FractalAI is the first AI-native Layer 1 blockchain built from scratch in Rust. It features post-quantum cryptography (CRYSTALS-Dilithium), Proof of Fractal Work consensus, WASM smart contracts, and 460+ RPC endpoints.

What is the FRAC token?

FRAC is the native utility token of the FractalAI blockchain with a fixed supply of 1 billion tokens. It is used for staking, governance, gas fees, and DeFi. FRAC is purely deflationary with a 61.8% fee burn rate based on the golden ratio.

How does Proof of Fractal Work differ from Proof of Work?
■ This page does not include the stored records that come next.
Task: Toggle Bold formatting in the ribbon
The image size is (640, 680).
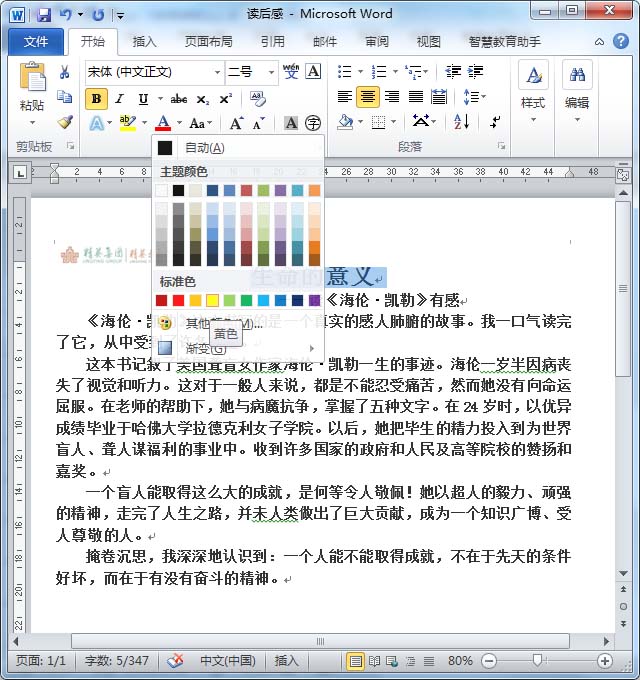Action: [96, 98]
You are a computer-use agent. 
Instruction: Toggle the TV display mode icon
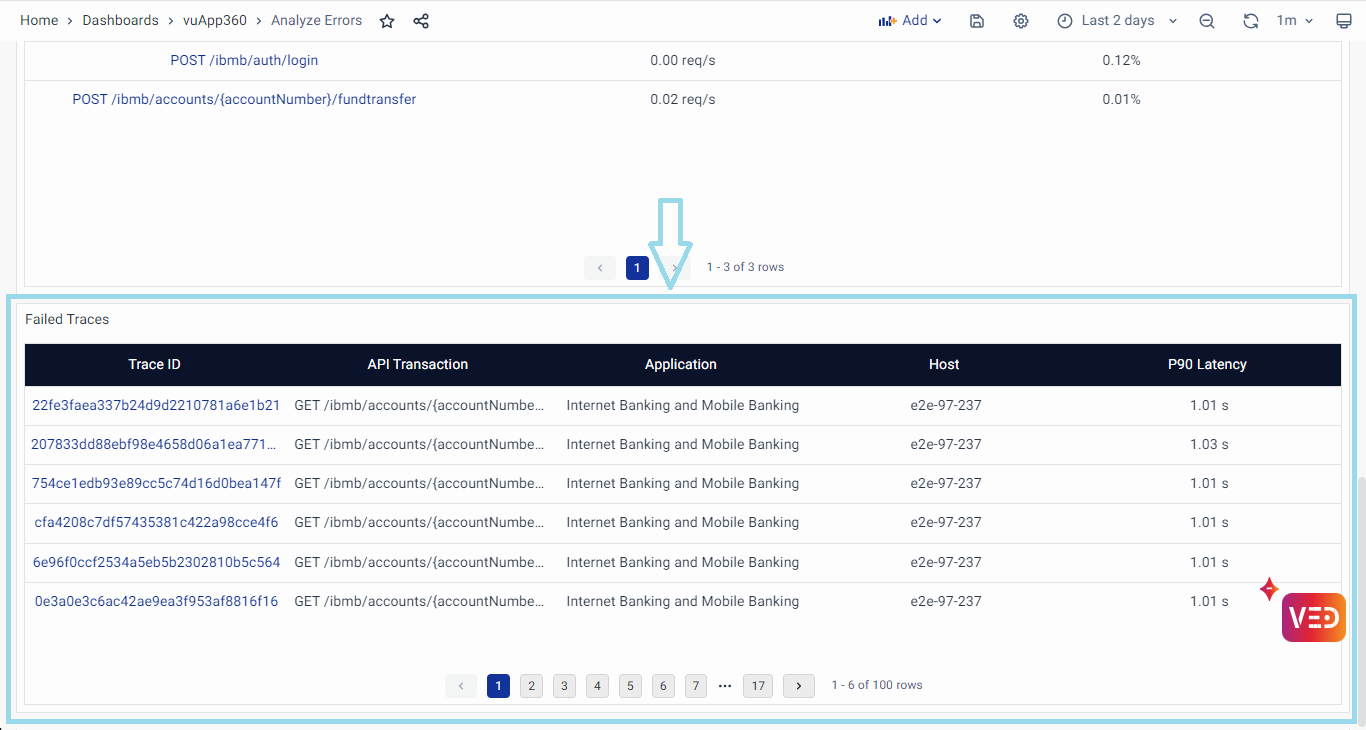point(1343,21)

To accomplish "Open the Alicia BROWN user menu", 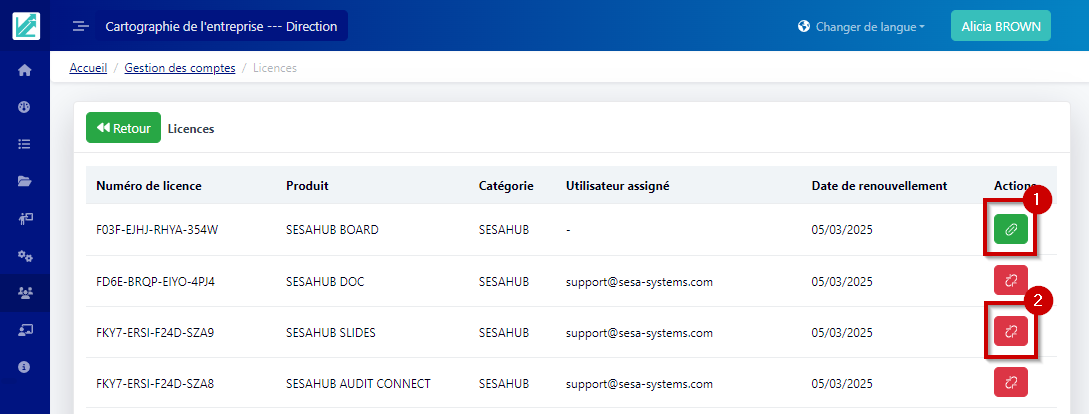I will [x=1000, y=27].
Proof of Fractal Work (PoFW) requires validators to perform fractal analysis instead of hash puzzles. Validators whose fractal dimensions approach the golden ratio (φ = 1.618) receive higher rewards, making it computationally meaningful rather than wasteful.

Is FractalAI quantum-resistant?

Yes. FractalAI uses CRYSTALS-Dilithium for digital signatures and Kyber for encryption, both NIST-approved post-quantum cryptographic algorithms that protect against quantum computing threats.

How can I buy FRAC tokens?

FRAC tokens are available through the presale at fractalai.net.co/presale. You can pay with USDC on Base, USDC on Stellar (lowest fees), or credit/debit card via Circle. The presale has 4 phases starting at $0.25 (Seed) up to $0.80 (Public), with listing target at $1.00.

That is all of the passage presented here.